### GIVEN PASSAGE
--- START ---

Why it’s time for an Office for Citizenship and Integration in London

Posted on 25 February 2016

On the anniversary of Britain’s first citizenship ceremony, writes Steve Ballinger, a new report says that Britain has ‘forgotten’ the value of citizenship and the importance of proactively promoting better integration – and calls on London to lead the way.

New Britons pledge allegiance to the Queen at a Brent citizenship ceremony, January 2016

New Britons pledge allegiance to the Queen at a Brent citizenship ceremony, January 2016

 

London is a city of immigration and that brings pressures on people living here, as well as economic and cultural benefits that have helped make our city one of the greatest in the world. Making integration work – for people already here and for new arrivals too – is one of the keys to London’s continuing success.  So we need a London that we can all share. We need to promote more contact and understanding between Londoners from different backgrounds. And we need to build a sense of citizenship that reaches and matters to Londoners born and raised in Britain as much as to this country’s newest arrivals.

That’s why we’re calling on all London Mayoral candidates to back a new proposal for an Office for Citizenship and Integration at the GLA. 

A new report setting out the proposals, from British Future in partnership with London Citizens, the largest and most diverse civic partnership in the Capital, and backed by voices across party politics, sets out why London needs to do more to promote integration and citizenship, and  some of the key priorities that the new Office could pursue. These include:

 

  • Ensuring that more people speak English so they can fully be part of British life.
  • Promoting greater involvement in civic life and contact between people from different backgrounds, including through volunteering drives and encouraging all young Londoners to register and use their first vote, as a step towards understanding of the value of common citizenship.

--- END ---

### EXERCISE MATERIAL
--- START ---

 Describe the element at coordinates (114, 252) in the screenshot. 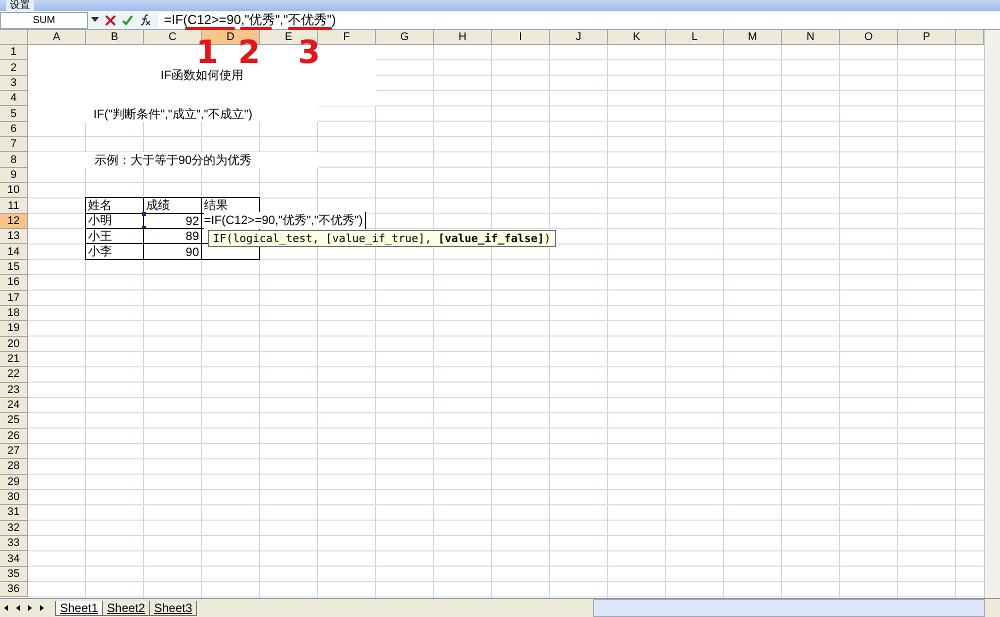

I see `table-cell: 小李` at that location.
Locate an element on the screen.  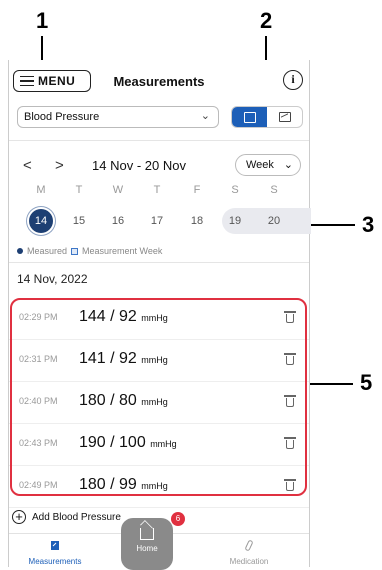
period-select: Week ⌄ is located at coordinates (268, 165).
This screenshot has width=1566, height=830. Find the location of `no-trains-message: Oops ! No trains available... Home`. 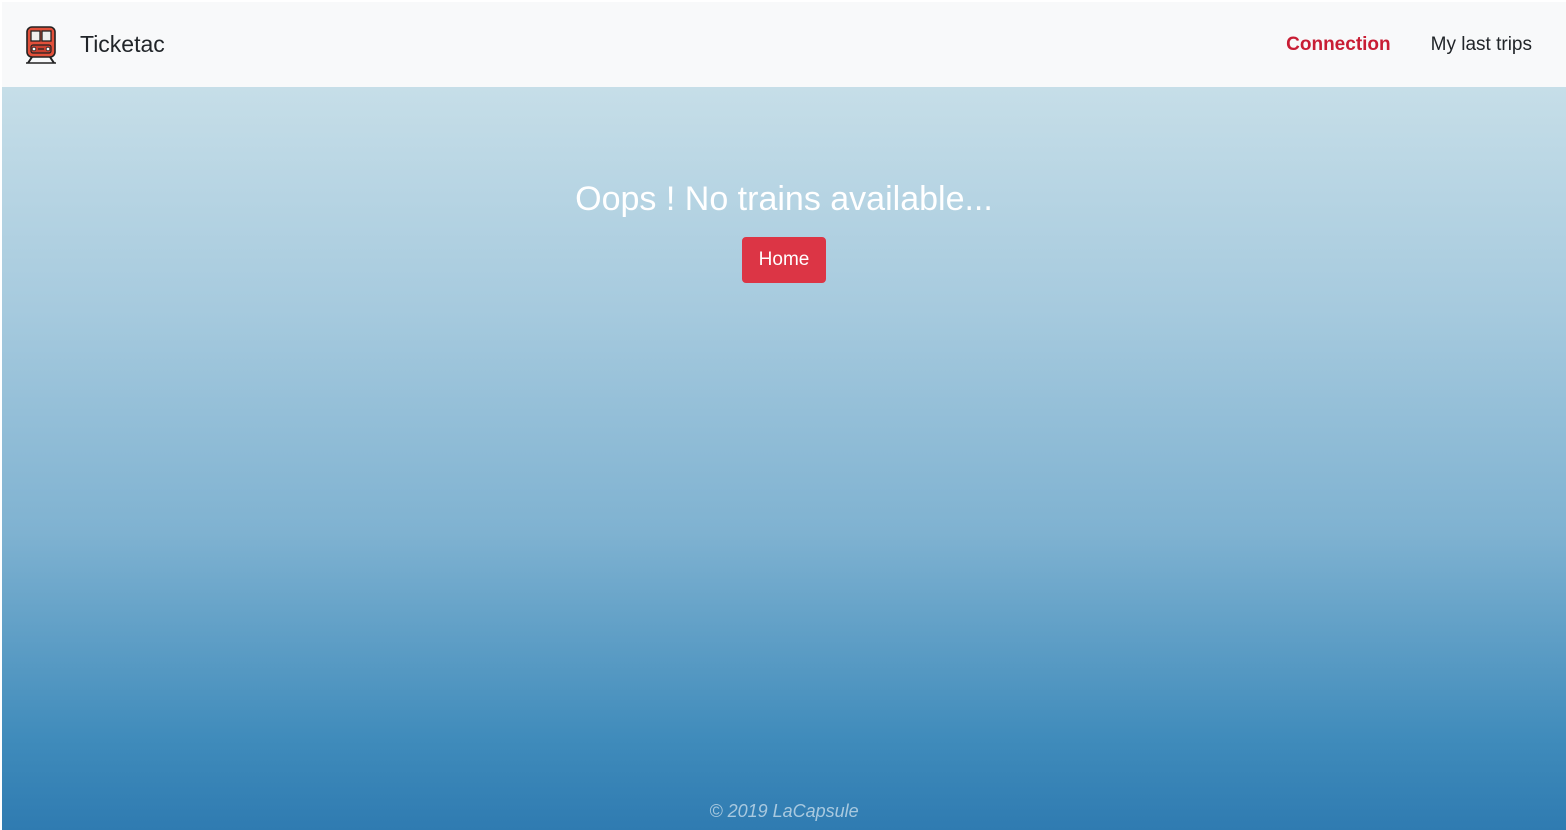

--- END ---

### PROMPT A
Copy out the rows from the line containing "Locate an element on the screen." through the end of the rows, both ends included, leaving out the pictures.
### PROMPT B
Carry on the piece about an Office for Citizenship and Integration in London from the point where it stops.

### RESPONSE AREA A
Locate an element on the screen.  
period-select: Week ⌄ is located at coordinates (268, 165).
This screenshot has width=1566, height=830. Find the location of `no-trains-message: Oops ! No trains available... Home`. 

### RESPONSE AREA B
  • Encouraging more migrants living in London to take British Citizenship, with a target of increasing by 100,000 the rate of citizenship registrations over the four-year mayoral term.

The new proposals are backed by: Trevor Phillips OBE; David Lammy MP; Steve Norris, former Conservative London Mayoral candidate; Mark Rimmer, Head of Registration and Nationality for the London Borough of Brent; Bharat Mehta, Chief Executive, Trust for London; Sonny Leong, Trustee, Mulan Foundation Network; Bite the Ballot; Moira Sinclair, Director, Paul Hamlyn Foundation; and Sara Llewellin, Chief Executive, Barrow Cadbury Trust.

Steve Norris, former Conservative Mayoral candidate, said:

Integration is a vital way to ensure that people who come to our great city make their fullest contribution to it – so that London benefits economically and socially, and we handle the pressures of immigration in a way that is fair to everybody.

“So I welcome this practical proposal about how the next Mayor could get the foundations of integration right – to make sure everybody shares a common language and can talk to their neighbours, and to do more to celebrate the pride which new citizens have in becoming British.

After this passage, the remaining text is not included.